Mentre per de Finetti le ragioni della forma pentagonale di Milano sono da ricercare nell’accorpamento di due insediamenti ben distinti, i recenti studi della Soprintendenza Archeologica della Lombardia, durante gli scavi di via Moneta, nei pressi dell’antico foro e nel cortile di Palazzo Reale, hanno dimostrato, anche grazie alle nuove tecniche capaci di individuare le tracce in negativo – tagli, asportazioni, buchi di pali, materiali utilizzati – la continuità di occupazione della zona centrale di Milano a partire dal V secolo a.C. Inoltre una serie di ritrovamenti riferibili al V sec. a.C., la cosiddetta età di Golasecca III A, in corrispondenza delle isoipse 119, 120,121 metri sul livello del mare, comprese tra l’attuale piazza del Duomo, San Satiro, il Cordusio, via Meravigli e via Moneta, accrediterebbero l’ipotesi che gli Insubri fondarono il loro principale centro presso un preesistente villaggio golasecchiano.
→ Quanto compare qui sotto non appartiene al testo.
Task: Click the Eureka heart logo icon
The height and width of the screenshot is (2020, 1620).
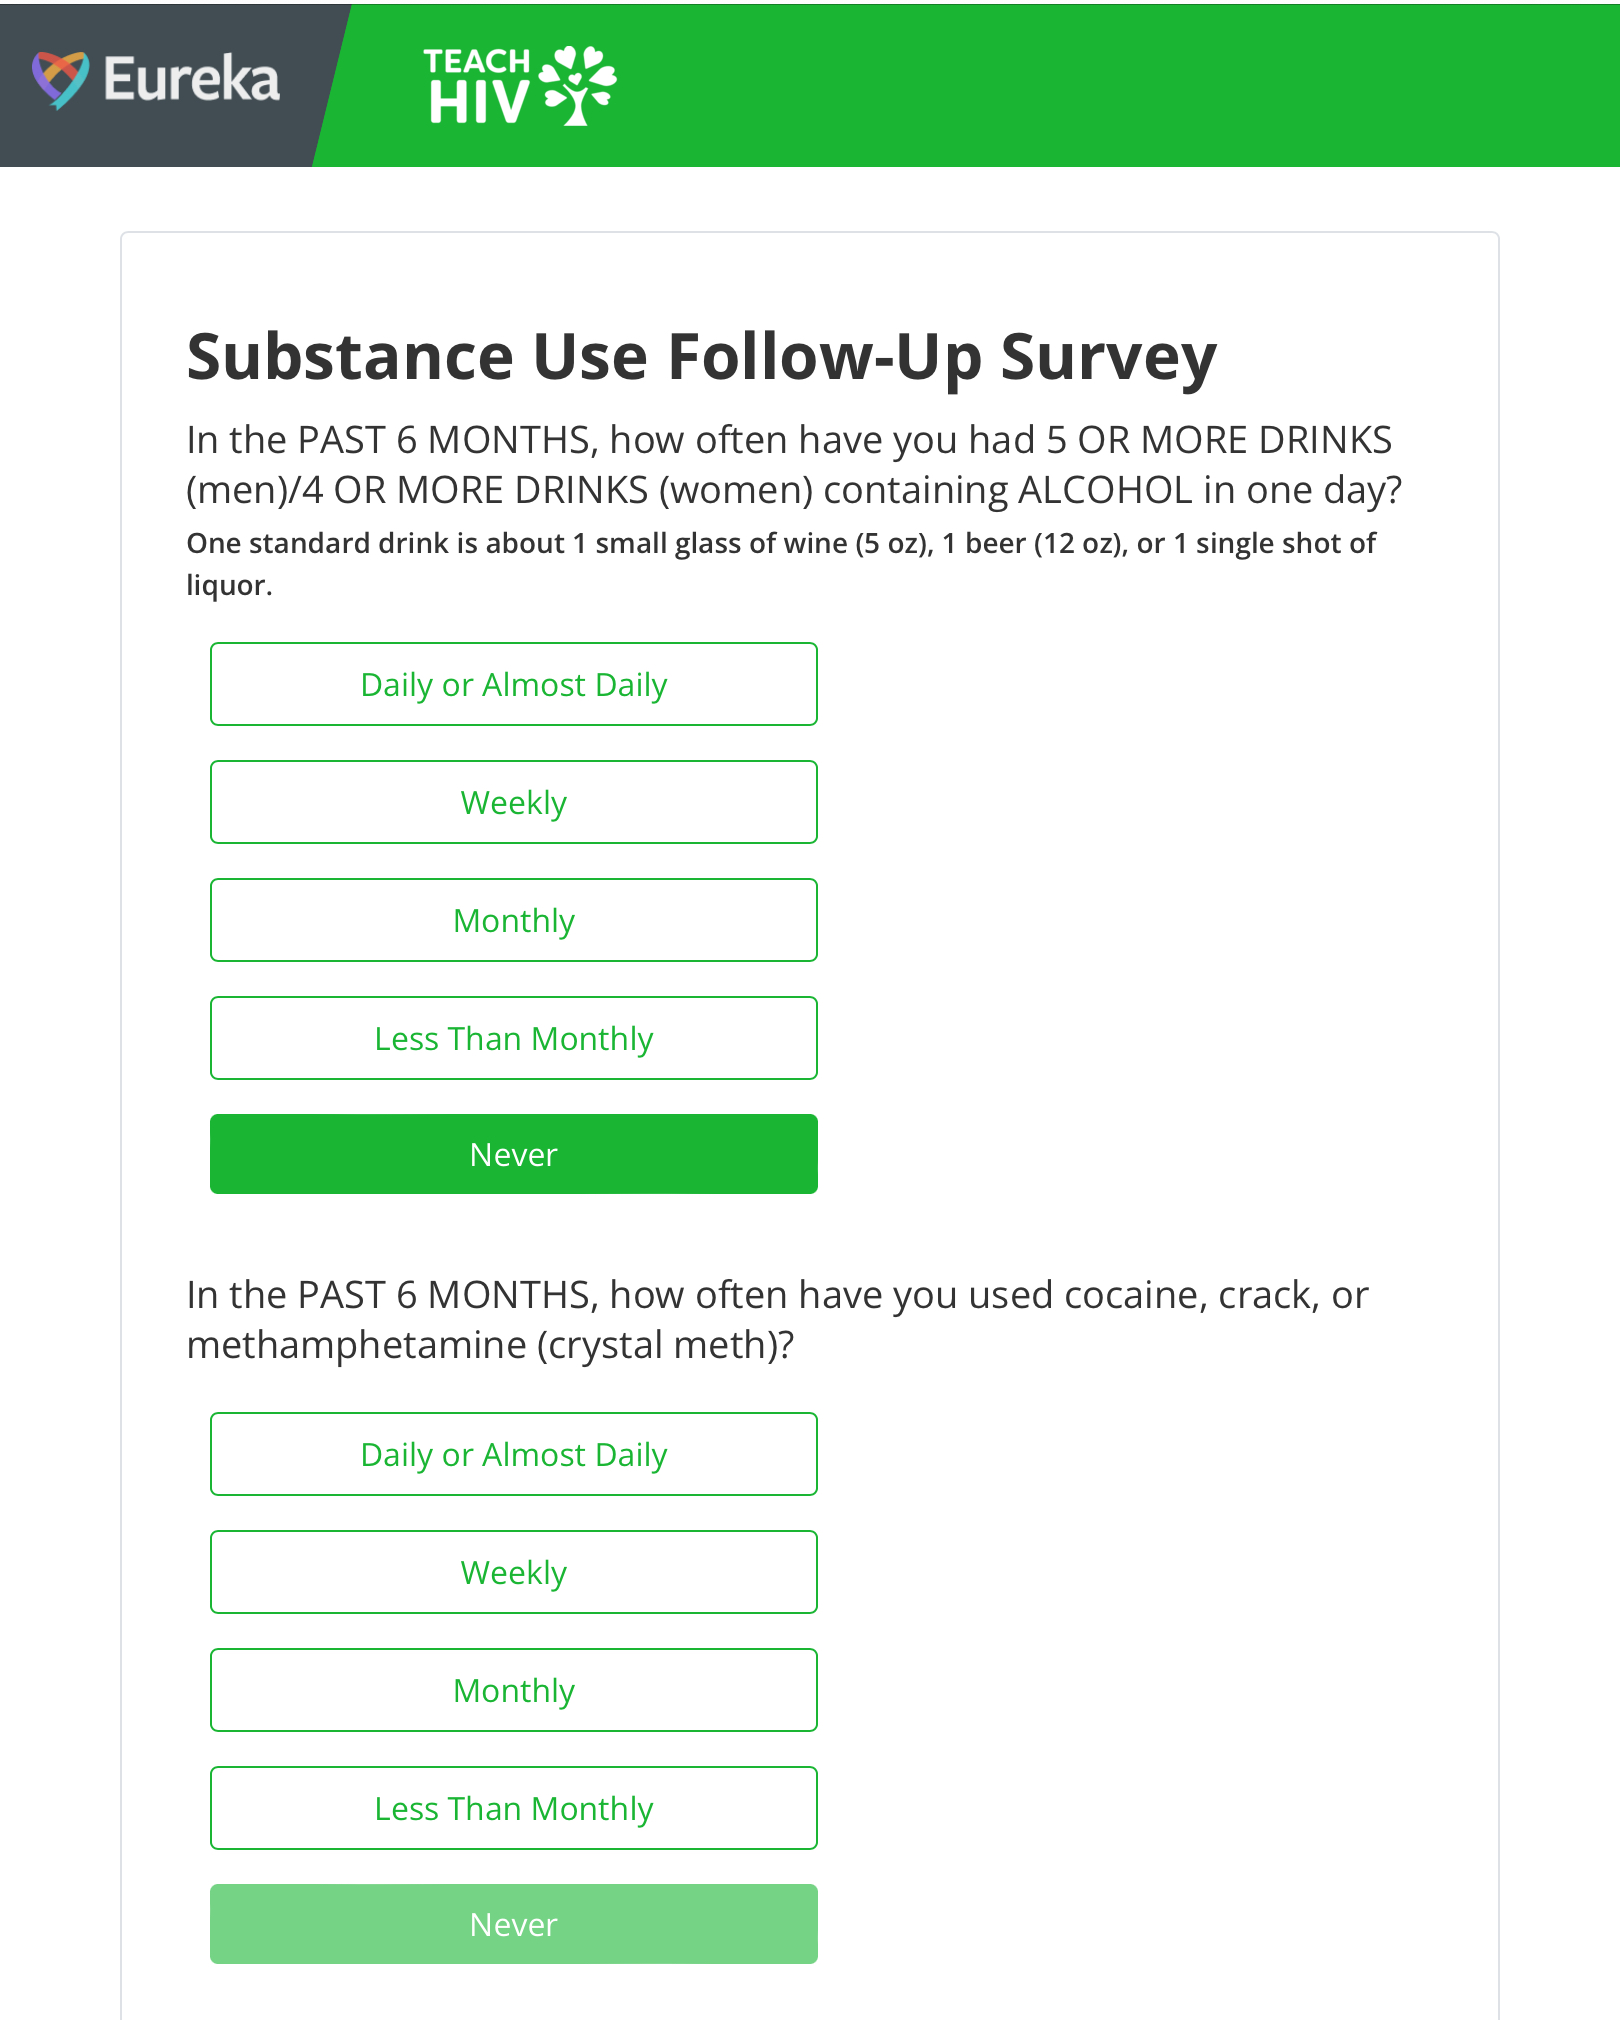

Si trattava di una zona asciutta, priva dei caratteristici depositi di anfore che servivano come drenaggi delle zone umide, sulla quale probabilmente convergevano tutte le direttrici commerciali protostoriche. Sembra ragionevole quindi supporre una sorta di primo insediamento organizzato a ventaglio e aperto verso gli altri centri golasecchiani di Gallarate, Varese, Como e Bergamo.

La parte dell’insediamento compresa grosso modo tra piazza del Duomo, via Meravigli e via Valpetrosa, per una superficie di 12 ettari, corrisponderebbe al nucleo protostorico, che per la maggiore antichità delle unità stratigrafiche rinvenute dagli archeologi e per l’accumulo dei diversi livelli di occupazione doveva sorgere su un dosso. Su questo dosso e su un precedente insediamento del V sec. a.C.[2] si era sviluppato l’oppidum celtico, poi razionalizzato, trasformato, ampliato, romanizzato.


[1] Cfr. A. C. MORI, La zona del foro e l’ubanistica di Mediolanum alla luce dei recenti scavi, in AA.VV., Felix Temporis Reparatio, Edizioni ET, Milano, 1992, pp. 27-44;
[2] R. C. DE MARINIS, Nouvelles données sur le commerce entre le monde méditeranéen et l’Italie septentrionale du VIIème au Vème siècle avant J.C., in AA.VV., Les princes celtes et la Méditerranée, Rencontres de l’École du Louvre, Paris, 1988, pp. 45-56.